Exercise objective:
Reproduce word for word, from the entries below, the line with "Image resolution: width=1512 pixels, height=784", the line with "Given: Click the green response bar for B", and every line between them, and nothing more.

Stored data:

%%

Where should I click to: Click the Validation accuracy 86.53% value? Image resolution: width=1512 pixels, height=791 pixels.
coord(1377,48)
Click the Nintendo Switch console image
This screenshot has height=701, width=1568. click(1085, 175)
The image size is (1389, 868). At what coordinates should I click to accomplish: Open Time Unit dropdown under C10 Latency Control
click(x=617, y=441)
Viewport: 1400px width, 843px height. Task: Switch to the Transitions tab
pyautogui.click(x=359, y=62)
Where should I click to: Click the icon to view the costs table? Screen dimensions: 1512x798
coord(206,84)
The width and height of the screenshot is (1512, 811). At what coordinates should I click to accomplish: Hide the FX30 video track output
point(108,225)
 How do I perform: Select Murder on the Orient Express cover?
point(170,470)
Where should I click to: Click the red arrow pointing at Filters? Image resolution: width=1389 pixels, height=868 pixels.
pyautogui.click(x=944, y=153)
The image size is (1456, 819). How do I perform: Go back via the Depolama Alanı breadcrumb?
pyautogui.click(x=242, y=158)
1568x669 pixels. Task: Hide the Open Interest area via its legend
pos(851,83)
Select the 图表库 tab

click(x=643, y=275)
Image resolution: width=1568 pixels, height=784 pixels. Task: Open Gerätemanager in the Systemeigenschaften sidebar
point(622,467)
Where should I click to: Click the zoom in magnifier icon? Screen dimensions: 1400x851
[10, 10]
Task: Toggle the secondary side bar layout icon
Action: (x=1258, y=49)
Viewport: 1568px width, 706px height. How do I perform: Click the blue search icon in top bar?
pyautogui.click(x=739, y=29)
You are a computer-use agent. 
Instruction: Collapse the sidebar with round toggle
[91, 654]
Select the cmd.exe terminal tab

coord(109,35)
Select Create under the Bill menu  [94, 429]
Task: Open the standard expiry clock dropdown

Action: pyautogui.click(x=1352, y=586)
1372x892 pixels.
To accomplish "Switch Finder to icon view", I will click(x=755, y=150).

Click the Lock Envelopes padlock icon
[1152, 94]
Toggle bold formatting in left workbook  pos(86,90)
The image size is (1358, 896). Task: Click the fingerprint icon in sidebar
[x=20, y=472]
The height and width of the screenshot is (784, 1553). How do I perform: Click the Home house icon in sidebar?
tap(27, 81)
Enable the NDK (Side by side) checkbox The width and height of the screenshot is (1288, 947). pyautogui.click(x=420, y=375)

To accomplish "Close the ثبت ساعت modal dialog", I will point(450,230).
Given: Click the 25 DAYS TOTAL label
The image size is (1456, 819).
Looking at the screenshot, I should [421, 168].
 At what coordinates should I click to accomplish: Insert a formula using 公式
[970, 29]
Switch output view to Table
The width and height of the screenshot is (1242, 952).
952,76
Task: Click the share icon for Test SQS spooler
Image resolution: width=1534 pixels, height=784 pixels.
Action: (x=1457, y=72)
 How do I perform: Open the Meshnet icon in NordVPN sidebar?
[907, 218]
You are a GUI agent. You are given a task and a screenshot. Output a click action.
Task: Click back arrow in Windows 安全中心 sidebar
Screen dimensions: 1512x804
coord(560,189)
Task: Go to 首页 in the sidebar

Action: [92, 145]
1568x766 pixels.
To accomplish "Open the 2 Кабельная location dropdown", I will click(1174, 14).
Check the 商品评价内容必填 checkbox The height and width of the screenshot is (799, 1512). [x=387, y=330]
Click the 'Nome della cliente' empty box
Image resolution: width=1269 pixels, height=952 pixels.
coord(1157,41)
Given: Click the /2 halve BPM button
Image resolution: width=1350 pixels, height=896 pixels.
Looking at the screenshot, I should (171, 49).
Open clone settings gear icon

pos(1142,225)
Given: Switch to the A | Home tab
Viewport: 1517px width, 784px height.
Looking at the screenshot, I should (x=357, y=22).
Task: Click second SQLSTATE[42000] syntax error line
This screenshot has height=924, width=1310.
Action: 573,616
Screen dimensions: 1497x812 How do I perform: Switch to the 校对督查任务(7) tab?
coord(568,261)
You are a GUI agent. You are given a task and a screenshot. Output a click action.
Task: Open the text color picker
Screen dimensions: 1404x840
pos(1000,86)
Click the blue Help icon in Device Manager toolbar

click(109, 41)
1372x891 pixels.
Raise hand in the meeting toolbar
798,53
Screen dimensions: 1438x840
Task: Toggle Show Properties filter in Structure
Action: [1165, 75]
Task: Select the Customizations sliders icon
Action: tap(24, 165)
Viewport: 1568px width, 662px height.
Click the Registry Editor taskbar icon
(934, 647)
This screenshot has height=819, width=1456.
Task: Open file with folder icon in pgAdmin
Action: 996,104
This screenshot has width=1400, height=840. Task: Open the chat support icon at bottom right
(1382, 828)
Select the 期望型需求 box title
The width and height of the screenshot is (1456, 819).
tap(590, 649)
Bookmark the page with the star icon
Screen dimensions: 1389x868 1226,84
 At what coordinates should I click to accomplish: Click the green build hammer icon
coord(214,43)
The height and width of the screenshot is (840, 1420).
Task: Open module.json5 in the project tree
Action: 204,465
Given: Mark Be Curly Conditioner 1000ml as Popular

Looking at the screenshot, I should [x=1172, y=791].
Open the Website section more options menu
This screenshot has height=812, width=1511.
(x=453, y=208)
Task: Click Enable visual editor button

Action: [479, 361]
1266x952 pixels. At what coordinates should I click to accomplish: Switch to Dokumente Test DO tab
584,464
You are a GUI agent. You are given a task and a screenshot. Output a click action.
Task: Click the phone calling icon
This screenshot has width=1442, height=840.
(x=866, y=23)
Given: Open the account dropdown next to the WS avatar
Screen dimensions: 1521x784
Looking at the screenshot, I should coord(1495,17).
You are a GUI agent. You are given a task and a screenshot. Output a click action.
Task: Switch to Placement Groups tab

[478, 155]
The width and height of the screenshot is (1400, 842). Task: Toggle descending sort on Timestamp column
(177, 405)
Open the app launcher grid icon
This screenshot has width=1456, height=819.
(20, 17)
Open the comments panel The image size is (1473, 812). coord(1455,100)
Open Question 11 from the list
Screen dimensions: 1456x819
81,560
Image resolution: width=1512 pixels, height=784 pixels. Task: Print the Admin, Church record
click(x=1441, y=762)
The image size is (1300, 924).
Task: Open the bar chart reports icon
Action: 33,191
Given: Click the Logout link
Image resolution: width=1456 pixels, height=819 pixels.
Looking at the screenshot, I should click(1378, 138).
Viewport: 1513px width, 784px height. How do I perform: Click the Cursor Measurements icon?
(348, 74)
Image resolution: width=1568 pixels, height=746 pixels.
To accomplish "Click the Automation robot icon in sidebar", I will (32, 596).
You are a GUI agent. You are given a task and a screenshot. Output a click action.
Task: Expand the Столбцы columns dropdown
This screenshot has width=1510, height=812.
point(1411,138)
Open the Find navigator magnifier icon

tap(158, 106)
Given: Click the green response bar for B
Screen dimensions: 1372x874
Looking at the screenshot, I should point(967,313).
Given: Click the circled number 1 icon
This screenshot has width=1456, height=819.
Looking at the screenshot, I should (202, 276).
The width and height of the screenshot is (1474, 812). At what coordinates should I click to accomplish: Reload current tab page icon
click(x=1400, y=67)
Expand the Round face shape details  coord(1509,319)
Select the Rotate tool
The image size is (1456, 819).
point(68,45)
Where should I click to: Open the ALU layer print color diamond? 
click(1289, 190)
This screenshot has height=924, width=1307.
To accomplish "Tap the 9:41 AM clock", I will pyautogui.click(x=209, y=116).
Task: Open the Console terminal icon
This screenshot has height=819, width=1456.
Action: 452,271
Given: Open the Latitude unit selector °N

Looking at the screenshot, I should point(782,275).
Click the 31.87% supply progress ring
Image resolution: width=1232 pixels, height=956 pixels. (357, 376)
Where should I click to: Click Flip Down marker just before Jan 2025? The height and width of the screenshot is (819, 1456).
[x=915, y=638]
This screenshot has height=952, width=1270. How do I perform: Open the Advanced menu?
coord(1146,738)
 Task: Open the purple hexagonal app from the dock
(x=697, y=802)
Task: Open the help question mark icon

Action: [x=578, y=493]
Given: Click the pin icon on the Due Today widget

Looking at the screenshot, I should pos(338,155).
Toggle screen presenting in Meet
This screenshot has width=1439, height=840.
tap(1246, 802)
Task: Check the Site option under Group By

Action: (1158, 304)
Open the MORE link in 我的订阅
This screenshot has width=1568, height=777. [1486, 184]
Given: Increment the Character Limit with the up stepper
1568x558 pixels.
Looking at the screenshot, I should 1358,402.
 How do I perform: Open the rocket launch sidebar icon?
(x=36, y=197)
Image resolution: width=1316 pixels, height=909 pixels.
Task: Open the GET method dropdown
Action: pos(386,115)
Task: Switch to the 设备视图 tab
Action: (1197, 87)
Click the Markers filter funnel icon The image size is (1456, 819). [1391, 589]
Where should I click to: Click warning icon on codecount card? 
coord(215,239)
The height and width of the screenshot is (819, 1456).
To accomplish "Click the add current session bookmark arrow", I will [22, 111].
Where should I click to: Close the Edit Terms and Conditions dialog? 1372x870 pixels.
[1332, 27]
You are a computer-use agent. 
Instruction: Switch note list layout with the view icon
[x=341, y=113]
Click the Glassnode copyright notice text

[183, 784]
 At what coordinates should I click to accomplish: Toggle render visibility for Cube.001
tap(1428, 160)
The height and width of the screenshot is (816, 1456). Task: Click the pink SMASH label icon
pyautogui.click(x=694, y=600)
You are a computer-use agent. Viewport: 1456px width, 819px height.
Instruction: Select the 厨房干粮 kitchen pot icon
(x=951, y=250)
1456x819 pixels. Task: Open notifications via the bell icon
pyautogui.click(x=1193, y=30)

%%

Reply to the task:
Image resolution: width=1512 pixels, height=784 pixels. Task: Print the Admin, Church record
click(x=1441, y=762)
The image size is (1300, 924).
Task: Open the bar chart reports icon
Action: 33,191
Given: Click the Logout link
Image resolution: width=1456 pixels, height=819 pixels.
Looking at the screenshot, I should click(1378, 138).
Viewport: 1513px width, 784px height. How do I perform: Click the Cursor Measurements icon?
(348, 74)
Image resolution: width=1568 pixels, height=746 pixels.
To accomplish "Click the Automation robot icon in sidebar", I will (32, 596).
You are a GUI agent. You are given a task and a screenshot. Output a click action.
Task: Expand the Столбцы columns dropdown
This screenshot has width=1510, height=812.
point(1411,138)
Open the Find navigator magnifier icon

tap(158, 106)
Given: Click the green response bar for B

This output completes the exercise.